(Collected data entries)
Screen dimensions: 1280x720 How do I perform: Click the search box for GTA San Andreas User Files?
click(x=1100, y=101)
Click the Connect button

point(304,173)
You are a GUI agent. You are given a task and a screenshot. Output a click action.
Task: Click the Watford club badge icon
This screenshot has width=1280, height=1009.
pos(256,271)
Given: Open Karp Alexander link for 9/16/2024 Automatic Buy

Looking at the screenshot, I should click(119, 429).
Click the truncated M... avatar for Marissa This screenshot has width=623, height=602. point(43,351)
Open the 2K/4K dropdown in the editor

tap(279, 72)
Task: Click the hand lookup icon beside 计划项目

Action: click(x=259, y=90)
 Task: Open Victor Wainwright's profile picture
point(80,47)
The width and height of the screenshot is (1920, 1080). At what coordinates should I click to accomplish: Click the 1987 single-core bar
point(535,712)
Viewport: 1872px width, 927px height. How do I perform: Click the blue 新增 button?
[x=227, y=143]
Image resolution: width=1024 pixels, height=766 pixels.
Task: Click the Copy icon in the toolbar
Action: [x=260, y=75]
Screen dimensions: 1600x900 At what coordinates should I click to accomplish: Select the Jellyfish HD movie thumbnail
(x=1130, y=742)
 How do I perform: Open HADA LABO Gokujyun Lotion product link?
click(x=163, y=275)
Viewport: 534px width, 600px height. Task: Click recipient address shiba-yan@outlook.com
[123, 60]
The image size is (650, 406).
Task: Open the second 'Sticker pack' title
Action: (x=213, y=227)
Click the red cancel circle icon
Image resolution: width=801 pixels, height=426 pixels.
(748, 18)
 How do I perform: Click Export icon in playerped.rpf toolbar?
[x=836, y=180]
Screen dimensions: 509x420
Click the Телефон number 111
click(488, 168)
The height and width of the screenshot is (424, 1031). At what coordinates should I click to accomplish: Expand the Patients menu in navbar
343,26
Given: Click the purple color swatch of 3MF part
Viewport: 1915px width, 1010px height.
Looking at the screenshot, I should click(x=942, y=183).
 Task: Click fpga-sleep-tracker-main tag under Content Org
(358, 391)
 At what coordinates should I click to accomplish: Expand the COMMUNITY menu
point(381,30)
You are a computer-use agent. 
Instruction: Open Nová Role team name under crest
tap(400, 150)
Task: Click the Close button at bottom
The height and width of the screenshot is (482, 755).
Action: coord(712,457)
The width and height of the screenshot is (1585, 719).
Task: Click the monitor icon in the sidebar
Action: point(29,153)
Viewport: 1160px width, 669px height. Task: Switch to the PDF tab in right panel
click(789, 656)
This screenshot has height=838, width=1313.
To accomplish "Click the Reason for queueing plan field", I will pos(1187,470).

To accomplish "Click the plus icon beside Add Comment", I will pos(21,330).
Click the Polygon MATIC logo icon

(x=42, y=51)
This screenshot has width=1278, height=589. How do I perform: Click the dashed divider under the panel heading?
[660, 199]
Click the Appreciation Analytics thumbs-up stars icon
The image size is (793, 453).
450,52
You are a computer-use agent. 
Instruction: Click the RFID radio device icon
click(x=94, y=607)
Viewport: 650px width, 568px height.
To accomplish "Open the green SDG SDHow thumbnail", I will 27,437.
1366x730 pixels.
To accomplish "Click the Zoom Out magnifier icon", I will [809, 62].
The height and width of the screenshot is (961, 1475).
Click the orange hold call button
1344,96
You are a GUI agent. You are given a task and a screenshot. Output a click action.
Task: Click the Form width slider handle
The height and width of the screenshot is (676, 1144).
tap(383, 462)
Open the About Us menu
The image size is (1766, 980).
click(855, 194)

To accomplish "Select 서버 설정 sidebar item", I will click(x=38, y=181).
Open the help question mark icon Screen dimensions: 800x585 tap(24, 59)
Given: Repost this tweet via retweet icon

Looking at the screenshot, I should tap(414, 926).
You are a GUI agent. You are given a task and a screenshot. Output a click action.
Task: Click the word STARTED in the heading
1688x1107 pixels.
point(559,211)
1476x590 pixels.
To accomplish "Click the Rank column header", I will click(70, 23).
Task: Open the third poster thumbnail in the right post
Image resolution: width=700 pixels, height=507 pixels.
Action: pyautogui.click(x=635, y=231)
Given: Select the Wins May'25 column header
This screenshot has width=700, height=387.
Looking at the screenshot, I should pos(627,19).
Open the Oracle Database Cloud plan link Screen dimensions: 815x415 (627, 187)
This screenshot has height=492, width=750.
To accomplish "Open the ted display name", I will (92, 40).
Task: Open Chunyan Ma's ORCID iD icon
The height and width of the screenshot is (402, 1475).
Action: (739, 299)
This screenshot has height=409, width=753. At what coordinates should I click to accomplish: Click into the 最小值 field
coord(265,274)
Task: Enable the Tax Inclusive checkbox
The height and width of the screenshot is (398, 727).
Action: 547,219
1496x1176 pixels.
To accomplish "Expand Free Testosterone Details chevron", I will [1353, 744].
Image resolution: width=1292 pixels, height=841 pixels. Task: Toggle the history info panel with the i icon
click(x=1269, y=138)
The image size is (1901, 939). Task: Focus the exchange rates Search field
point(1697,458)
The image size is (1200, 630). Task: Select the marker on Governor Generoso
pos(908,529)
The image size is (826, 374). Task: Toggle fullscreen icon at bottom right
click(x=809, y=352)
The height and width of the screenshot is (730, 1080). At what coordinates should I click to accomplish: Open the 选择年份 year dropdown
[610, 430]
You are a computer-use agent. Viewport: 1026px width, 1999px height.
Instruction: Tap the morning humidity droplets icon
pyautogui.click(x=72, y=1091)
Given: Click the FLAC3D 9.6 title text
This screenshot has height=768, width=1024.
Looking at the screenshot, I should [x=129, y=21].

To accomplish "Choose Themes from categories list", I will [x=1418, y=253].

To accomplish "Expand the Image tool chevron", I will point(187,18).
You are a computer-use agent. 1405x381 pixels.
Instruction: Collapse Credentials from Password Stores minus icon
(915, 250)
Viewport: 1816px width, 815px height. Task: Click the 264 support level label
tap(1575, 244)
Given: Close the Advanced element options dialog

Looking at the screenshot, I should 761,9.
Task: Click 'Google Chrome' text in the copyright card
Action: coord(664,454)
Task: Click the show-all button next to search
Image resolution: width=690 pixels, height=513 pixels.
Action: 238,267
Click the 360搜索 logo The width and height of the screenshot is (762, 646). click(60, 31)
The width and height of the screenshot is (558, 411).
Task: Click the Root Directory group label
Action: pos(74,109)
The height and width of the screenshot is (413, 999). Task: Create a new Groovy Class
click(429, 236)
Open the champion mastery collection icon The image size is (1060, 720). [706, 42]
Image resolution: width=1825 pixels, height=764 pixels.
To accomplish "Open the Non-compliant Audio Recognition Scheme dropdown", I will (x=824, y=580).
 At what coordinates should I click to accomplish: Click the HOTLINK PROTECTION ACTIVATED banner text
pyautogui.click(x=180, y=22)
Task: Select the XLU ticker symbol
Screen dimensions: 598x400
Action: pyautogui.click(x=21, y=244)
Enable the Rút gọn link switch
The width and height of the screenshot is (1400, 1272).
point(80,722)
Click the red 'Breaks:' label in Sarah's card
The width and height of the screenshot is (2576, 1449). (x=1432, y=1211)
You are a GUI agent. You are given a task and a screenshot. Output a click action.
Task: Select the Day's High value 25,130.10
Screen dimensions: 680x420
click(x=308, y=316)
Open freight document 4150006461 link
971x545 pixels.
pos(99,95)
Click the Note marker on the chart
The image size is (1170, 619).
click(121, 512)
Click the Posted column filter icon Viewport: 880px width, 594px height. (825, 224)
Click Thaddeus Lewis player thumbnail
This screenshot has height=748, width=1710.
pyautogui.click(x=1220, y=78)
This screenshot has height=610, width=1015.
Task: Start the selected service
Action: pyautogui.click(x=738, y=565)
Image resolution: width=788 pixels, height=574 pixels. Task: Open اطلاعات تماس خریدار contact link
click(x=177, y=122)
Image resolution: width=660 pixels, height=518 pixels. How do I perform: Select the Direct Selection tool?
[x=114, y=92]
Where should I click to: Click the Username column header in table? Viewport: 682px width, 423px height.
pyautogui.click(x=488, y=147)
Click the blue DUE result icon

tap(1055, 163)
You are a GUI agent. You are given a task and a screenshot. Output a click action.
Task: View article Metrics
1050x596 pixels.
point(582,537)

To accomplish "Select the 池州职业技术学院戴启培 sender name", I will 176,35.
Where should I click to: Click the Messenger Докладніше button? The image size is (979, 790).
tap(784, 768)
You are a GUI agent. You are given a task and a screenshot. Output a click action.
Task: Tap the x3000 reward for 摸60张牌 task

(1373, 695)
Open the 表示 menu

ASSIGNMENT
The answer is the line holding "Task: Tap the x3000 reward for 摸60张牌 task" and all the lines after it through the end of the records, repeated exactly.

SOLUTION TO THE PROBLEM
Task: Tap the x3000 reward for 摸60张牌 task

(1373, 695)
Open the 表示 menu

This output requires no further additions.